Por Vilvana Damiani Zanellato


No último mês, conforme ampla e mundialmente noticiado, apesar de não ter efeito vinculante, a população do Reino Unido decidiu retirar-se do bloco europeu. Basta relembrar a origem do Common Law, para se concluir que a característica de individualidade apenas permanece, e que a história somente se repete.

Isso porque, diversamente das demais unidades estatais da Europa Ocidental, a Inglaterra, já desde seus primórdios, segue trajetória própria na formação do seu sistema constitucional[1].

Palco de consideráveis turbulências, nas Eras Medieval e Moderna, decorrentes do confronto pelo poder da Realeza, dos Senhores Feudais, da Igreja, da População, da Burguesia e do Parlamento, tendo sempre a figura do Rei em um dos polos, os demais atuavam em busca de um equilíbrio de forças.

As lutas constantes e a situação de extrema instabilidade resultaram na edição de uma Carta, que nada mais retratou senão costumes e decisões proferidas pelos tribunais, com teorias e doutrinas que formavam o arcabouço do Common Law. Consagrou-se um conjunto de princípios e de diretrizes que impunham limites ao poder real, fazendo prevalecer uma série de direitos (e sua preservação) individuais do cidadão: liberdade, propriedade e limite do poder de tributar do Rei.

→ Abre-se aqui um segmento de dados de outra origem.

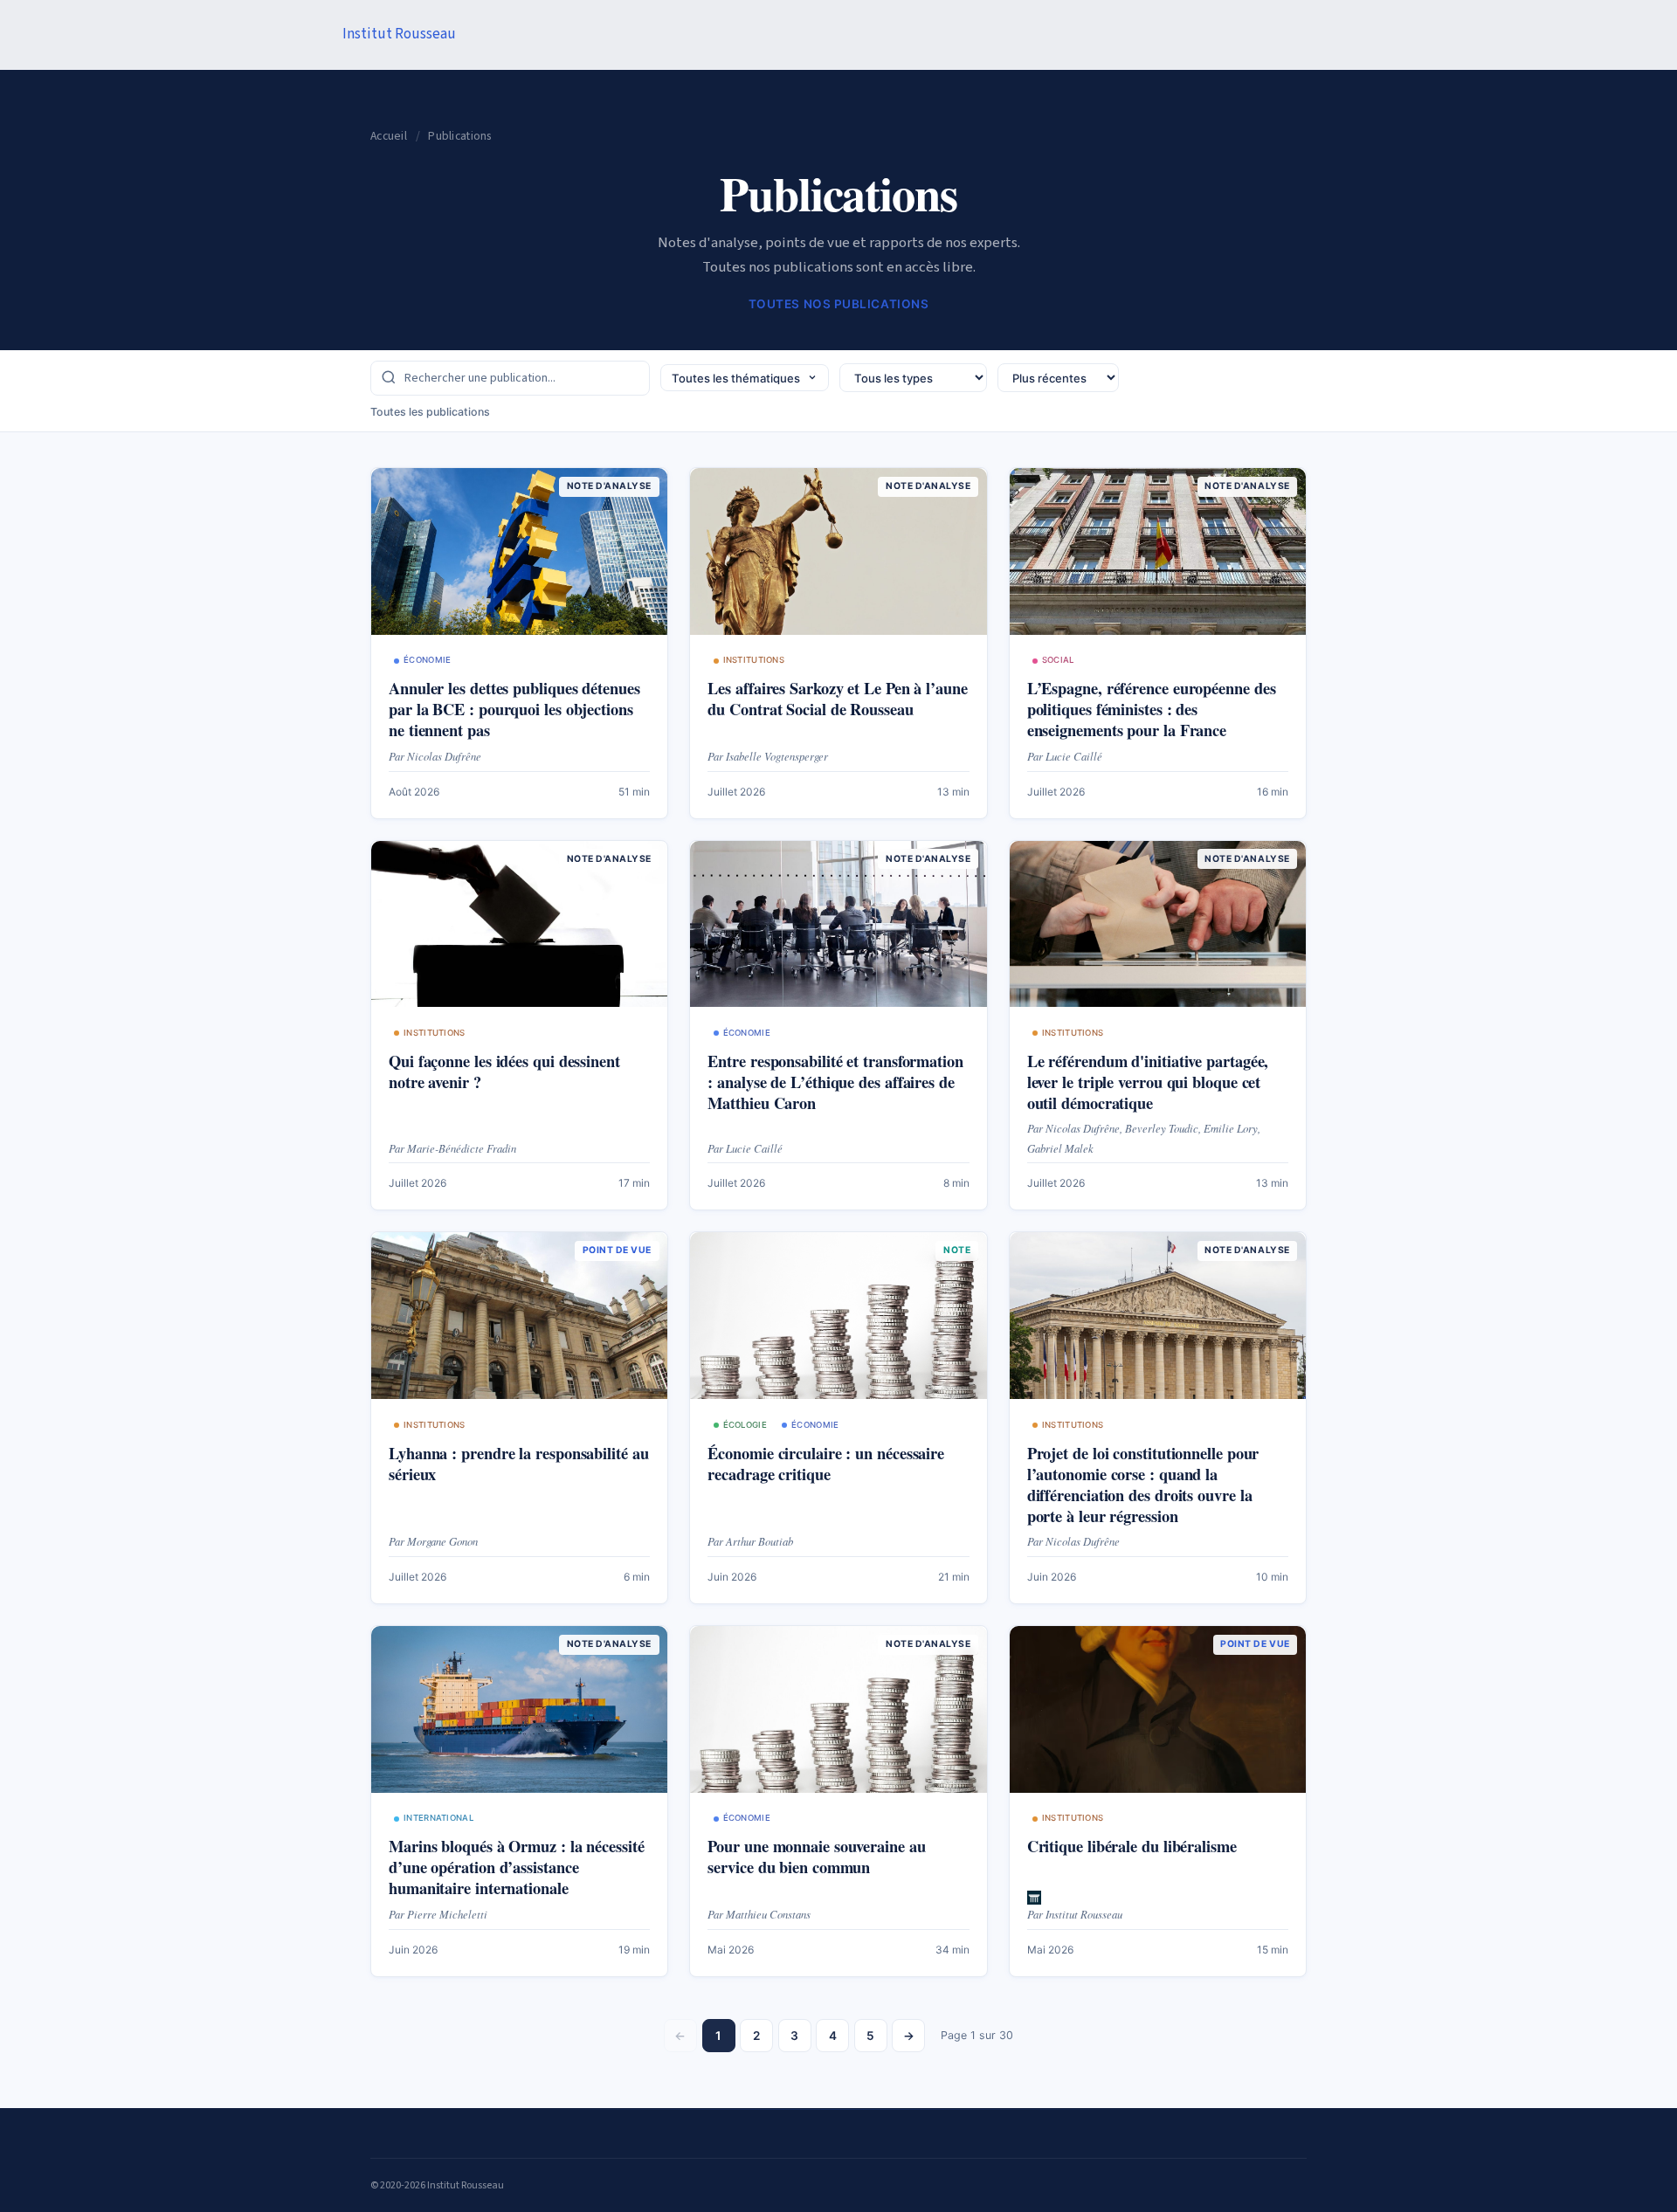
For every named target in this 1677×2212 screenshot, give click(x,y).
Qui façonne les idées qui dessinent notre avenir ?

Pois bem, na Idade Média, destacaram-se a Magna Carta e as suas versões subsequentes, enquanto que, na Idade Moderna, surgiram a Bill of Rights e o Act of Settlement, que formaram o Common Law.

Tendo inicialmente os costumes como única fonte de direito, no decorrer do Século XIII, as jurisdições da Coroa se desenvolveram em detrimento das locais e mantidas pelos Senhores Feudais. As Royal Courts of Justice foram construindo teorias e reuniram banco de julgados que formaram os primeiros fundamentos do Common Law. As decisões mais relevantes foram compiladas nos Year Books. A ausência sucessiva dos homens que assumiram a realeza prestou-se a demonstrar a possibilidade de o reino ser administrado sem a presença do Rei. A busca do equilíbrio entre a ordem expressa no poder do Rei e as liberdades privadas provocou aperfeiçoamento das instituições jurisdicionais, das leis e da sua organização como meio de abster as investidas da Coroa.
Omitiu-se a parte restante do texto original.